**Extrait fourni:**
------------------------

Le ministre marocain de la Justice, Abdellatif Ouahbi, a tiré la sonnette d’alarme sur l’état obsolète de la loi sur l’indemnisation des accidents de la route, en vigueur depuis 1984. Selon lui, le cadre actuel n’est plus adapté aux évolutions de la société et du secteur des transports, et ne permet plus de répondre efficacement à l’ampleur des accidents.
Lors d’une séance plénière à la Chambre des représentants, le ministre a rappelé que cette loi « n’a subi aucune modification depuis sa promulgation, malgré les profondes transformations du pays et le nombre croissant d’accidents ». En 2024, le Maroc a enregistré 655 360 accidents de la route, dont 143 293 ont provoqué des blessures et 4 024 des décès. Le coût des indemnisations et des soins liés aux victimes a atteint entre 7,9 et 9 milliards de dirhams.
Le ministre a souligné les limites des solutions à l’amiable et de la médiation entre compagnies d’assurance et victimes, qui n’ont permis de traiter que 26 % des dossiers. L’émergence de nouveaux moyens de transport, comme les tramways, les voitures autonomes et les drones, impose selon lui une modernisation urgente de la loi. « La question est désormais : lorsqu’un accident survient, qui est responsable ? », a-t-il lancé.
Parmi les changements majeurs envisagés, l’indemnisation sera calculée selon trois critères : le taux d’invalidité, l’âge et le revenu de la victime. Le ministère prévoit également de revoir la notion de revenu, jusqu’alors ambiguë, pour inclure toutes les sources pertinentes et éviter les conflits de jurisprudence.

------------------------

**Travail à faire:**
A - Recopiez, dans l'extrait fourni sur la loi d'indemnisation des accidents de la route, le passage allant de « Le ministre marocain » jusqu'à « l’ampleur des accidents. ».
B - D'après l'extrait fourni, combien d'accidents de la route le Maroc a-t-il enregistrés en 2024 ?
C - Présentez sous forme de liste les faits essentiels du paragraphe de l'extrait fourni qui commence par « Parmi les changements majeurs envisagés ».
Les enregistrements proviennent d'une source distincte de l'extrait.

**Entrées extraites:**

------------------------

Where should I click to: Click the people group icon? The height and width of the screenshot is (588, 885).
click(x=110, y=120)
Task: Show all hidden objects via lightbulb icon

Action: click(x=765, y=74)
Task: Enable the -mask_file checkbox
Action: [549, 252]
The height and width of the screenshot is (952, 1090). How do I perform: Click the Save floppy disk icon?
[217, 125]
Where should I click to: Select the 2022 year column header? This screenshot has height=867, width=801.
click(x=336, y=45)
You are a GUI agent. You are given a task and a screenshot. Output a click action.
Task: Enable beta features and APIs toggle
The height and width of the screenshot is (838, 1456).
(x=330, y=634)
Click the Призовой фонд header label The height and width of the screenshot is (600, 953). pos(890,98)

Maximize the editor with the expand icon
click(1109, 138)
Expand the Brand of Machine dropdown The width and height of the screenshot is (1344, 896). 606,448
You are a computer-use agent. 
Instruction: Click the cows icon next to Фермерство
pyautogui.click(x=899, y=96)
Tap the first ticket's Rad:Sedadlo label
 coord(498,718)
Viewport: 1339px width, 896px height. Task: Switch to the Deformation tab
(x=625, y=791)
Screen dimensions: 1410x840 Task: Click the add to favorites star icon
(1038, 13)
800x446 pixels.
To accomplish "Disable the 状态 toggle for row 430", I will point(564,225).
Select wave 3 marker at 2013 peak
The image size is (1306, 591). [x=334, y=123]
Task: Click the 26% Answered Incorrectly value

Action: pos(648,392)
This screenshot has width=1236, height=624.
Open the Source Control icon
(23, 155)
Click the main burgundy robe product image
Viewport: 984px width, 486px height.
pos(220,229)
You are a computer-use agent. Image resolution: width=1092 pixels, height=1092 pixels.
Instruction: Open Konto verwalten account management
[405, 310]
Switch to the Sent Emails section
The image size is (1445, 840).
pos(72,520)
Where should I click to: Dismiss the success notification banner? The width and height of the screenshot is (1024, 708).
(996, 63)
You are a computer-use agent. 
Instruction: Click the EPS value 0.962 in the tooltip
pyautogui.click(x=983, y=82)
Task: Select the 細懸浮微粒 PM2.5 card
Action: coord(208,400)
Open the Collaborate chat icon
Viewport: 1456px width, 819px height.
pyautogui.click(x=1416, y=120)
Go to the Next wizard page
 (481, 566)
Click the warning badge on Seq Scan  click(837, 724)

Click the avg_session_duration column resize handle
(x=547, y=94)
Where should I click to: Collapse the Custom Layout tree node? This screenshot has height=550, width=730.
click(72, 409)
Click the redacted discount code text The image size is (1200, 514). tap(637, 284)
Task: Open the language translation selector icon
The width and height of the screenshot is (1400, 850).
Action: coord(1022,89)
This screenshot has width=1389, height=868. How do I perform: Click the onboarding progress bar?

------------------------

**Résultats par tâche:**
A -
Le ministre marocain de la Justice, Abdellatif Ouahbi, a tiré la sonnette d’alarme sur l’état obsolète de la loi sur l’indemnisation des accidents de la route, en vigueur depuis 1984. Selon lui, le cadre actuel n’est plus adapté aux évolutions de la société et du secteur des transports, et ne permet plus de répondre efficacement à l’ampleur des accidents.

B - 655 360 accidents.

C -
- L'indemnisation sera calculée selon trois critères : le taux d'invalidité, l'âge et le revenu de la victime.
- Le ministère prévoit de revoir la notion de revenu, jusqu'alors ambiguë, pour y inclure toutes les sources pertinentes.
- Cette révision vise à éviter les conflits de jurisprudence.